Public Sector: Beko fridge-freezers

Last summer, there was a major fire in a London tower block in Bermondsey. At the time, it was widely reported to have been caused by a lightning strike, but the London Fire Brigade (LFB) discovered it was actually caused by a faulty Beko fridge-freezer. The LFB launched a campaign to tell the public about this fault.

Beko fridge-freezer fire: 35 firefighters tackled the blaze
Beko fridge-freezer fire: 35 firefighters tackled the blaze

Client: London Fire Brigade
PR team: In-house
Timescale: July 2011
Budget: In-house staff time


  • To raise awareness of the potential fire risk posed by a fault in certain models of Beko fridge-freezers
  • To encourage people to check if they own one of the models affected and if so, to contact Beko.


LFB investigators identified a problem with a faulty defrost timer switch in certain models of Beko fridge-freezers, a fault that could lead to the appliance catching fire. The discovery meant that 500,000 products could be at risk.

After the certainty of cause was established by the LFB's investigators, the decision to push the message into the public spotlight was a simple one. With lives potentially at stake, the PR team needed to work quickly. It identified the number of affected fridge-freezers across the UK.

The team also researched the number of fires in London caused by the defect and the number of injuries and deaths resulting from these fires.

Using these figures, and the example of the tower block fire, the LFB chose to focus on broadcast news. In particular, the team targeted BBC Breakfast, which interviewed the assistant commissioner for Fire Safety Regulation live on the sofa.

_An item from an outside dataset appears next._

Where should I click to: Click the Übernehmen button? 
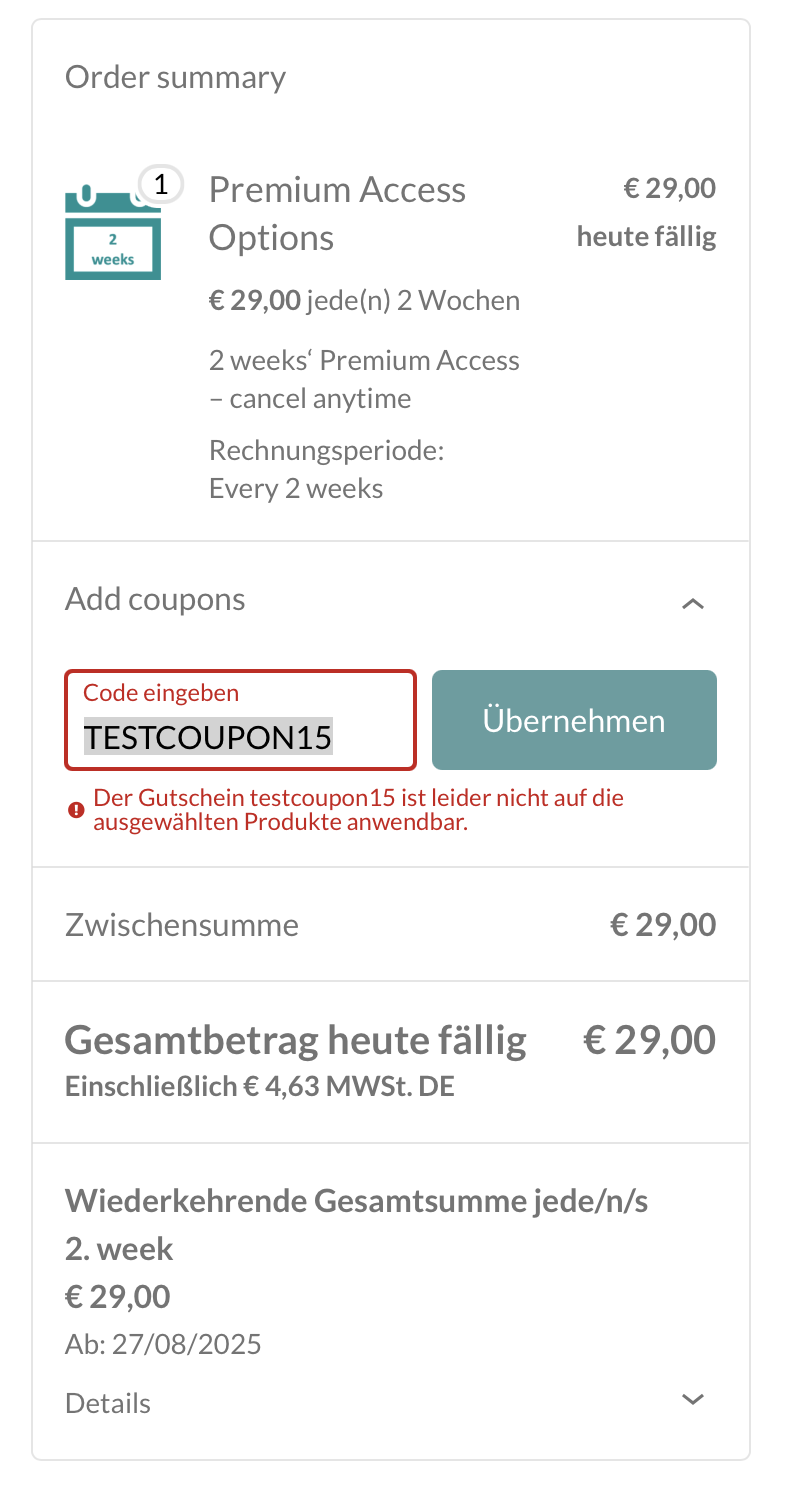point(574,720)
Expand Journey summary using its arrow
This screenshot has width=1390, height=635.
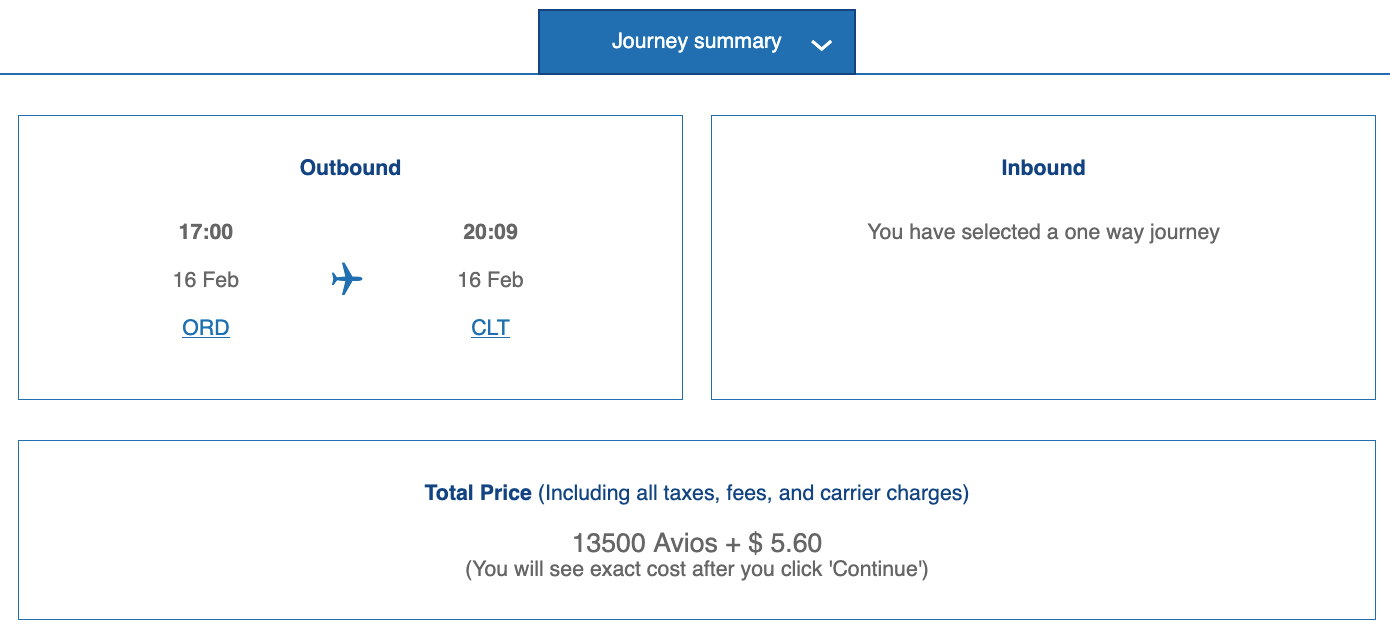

The LFB gave public guidance on what to look for and what to do, working alongside the product manufacturer. The proactive stance worked, with Radio 5 Live and other BBC channels running the story throughout the day.

The LFB's website was also used to publicise the problem, with a link to the full list of Beko models that might be affected and a link to Trading Standards' website.

The issue was also publicised through social media, with information posted on the LFB's Facebook page and Twitter account. LFB staff also passed on the news through word of mouth.


The campaign generated more than 75 pieces of coverage in international, national, regional and online media. This included The Sun, Daily Mirror, Daily Mail, BBC Breakfast, BBC Radio 4's Today programme and the Jeremy Vine Show on BBC Radio 2.

On 5 July, it was the most read and shared story on BBC Online and 'Beko' trended on Twitter. This month, the LFB PR team was contacted by Irish TV channel RTe for a copy of the news release following a product recall in Ireland.


Beko fielded 328,000 calls in a single day and, to date, the relevant page on the LFB website has had more than 27,000 views. More than 65,000 fridge-freezers have now either received, or are scheduled to receive, a modification to make them safe.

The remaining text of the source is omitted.